Kelemahan dalam filem ini juga tergambar pada para aktornya. Tokoh Adam (Jeffrey Sirie) dimainkan persis seperti akting pemain-pemain sinetron. Tentu ada beberapa pemain yang bermain dengan cara sangat natural, seperti tokoh Tika (Kartika Jahja). Sedangkan tokoh Yoga (Rifnu Wikana) bermain cukup baik, meski saat adegan penyiksaan, teriakan dan makiannya terasa berlebihan. Teknik penceritaan yang membalikkan waktu dan peristiwa perlu kita apresiasi. Paul mencoba menghadirkan cerita dengan keterkejutan-keterjutan kepada penonton tentang rangkaian peristiwa yang membawa Yoga ke ruang “eksekusinya”. Namun, menurut saya teknik ini menjadi hambar karena kelemahan penyutradaraan Kado Hari Jadi. Pada adegan kecelakaan, saat dua tubuh terkapar di aspal, kamera berjalan ke kanan. Saya tidak bisa mengerti fungsi gambar itu bila kita rangkaikan dengan adegan selanjutnya, yaitu saat Yoga di dalam mobil terdiam dan memutuskan kabur karena tidak ada saksi. Padahal pada saat gambar tubuh-tubuh yang saya sebutkan tadi, ada seorang yang berdiri jauh melihat ke mayat itu. Ini menurut saya kecerobohan dalam syuting. Keinginan sutradara untuk menampilkan suasana tidak ada saksi, berlawanan dengan hadirnya tokoh di kejauhan, yang tentu tidak sengaja.

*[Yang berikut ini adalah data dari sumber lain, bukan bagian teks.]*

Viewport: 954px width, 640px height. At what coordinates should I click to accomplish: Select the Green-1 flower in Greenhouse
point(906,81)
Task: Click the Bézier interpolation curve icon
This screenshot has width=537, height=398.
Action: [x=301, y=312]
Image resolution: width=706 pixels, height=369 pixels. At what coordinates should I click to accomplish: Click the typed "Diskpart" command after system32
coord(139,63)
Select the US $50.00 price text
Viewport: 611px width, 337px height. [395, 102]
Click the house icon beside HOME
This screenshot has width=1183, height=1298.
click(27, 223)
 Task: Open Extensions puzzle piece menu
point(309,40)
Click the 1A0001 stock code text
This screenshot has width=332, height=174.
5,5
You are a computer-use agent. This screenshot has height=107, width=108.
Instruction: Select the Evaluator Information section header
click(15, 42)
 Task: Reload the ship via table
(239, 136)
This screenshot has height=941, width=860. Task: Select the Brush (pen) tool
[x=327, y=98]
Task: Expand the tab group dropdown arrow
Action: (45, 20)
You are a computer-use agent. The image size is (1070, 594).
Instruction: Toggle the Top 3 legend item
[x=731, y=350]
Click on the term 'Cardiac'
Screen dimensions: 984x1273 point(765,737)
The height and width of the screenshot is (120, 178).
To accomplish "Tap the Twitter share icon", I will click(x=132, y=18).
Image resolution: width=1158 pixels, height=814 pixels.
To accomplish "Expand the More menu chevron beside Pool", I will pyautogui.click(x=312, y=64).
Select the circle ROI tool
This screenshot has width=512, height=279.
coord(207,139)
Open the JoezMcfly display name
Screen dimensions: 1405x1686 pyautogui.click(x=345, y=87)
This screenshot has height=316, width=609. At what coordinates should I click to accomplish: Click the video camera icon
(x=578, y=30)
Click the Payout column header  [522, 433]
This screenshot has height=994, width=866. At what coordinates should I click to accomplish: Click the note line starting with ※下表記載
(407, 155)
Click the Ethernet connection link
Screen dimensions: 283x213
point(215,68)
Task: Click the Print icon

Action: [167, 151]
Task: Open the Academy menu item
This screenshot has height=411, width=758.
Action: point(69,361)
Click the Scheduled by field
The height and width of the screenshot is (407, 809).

Pada bagian-bagian lain filem Kado Hari Jadi yang perlu saya catat di sini, karena tidak punya relevansinya dengan filem. Adegan Yoga tidur di atas sprei bendera Amerika Serikat. Apakah ini penting dilihat sebagai pretensi politis dalam filem ini. Ternyata tidak. Ia hanya hadir sebagai warna warni yang tidak mempunyai fungsi. Tapi ada ambigu di sini. Saat bendera itu hadir, ia mau tidak mau menjadi sangat politis. Karena semua orang tahu tentang warna itu. Tapi sayang, Paul tidak mengeksplorasinya sama sekali dalam filemnya. Kemudian, saat adegan mimpi yang dibuka dengan gambar Al-Quran terbuka dan di atasnya ada bunga Kemboja. Apa fungsi “tanda” ini dalam filem Kado Hari Jadi? Apakah Paul ingin memperlihatkan kematian agama karena ada bunga kuburan di atas Al Quran? Mungkin saya menjadi begitu jauh menghubungkannya. Tapi hal ini disebabkan fungsi-fungsi simbolis yang dihadirkan tidak ada hubungan yang saling menjelaskan.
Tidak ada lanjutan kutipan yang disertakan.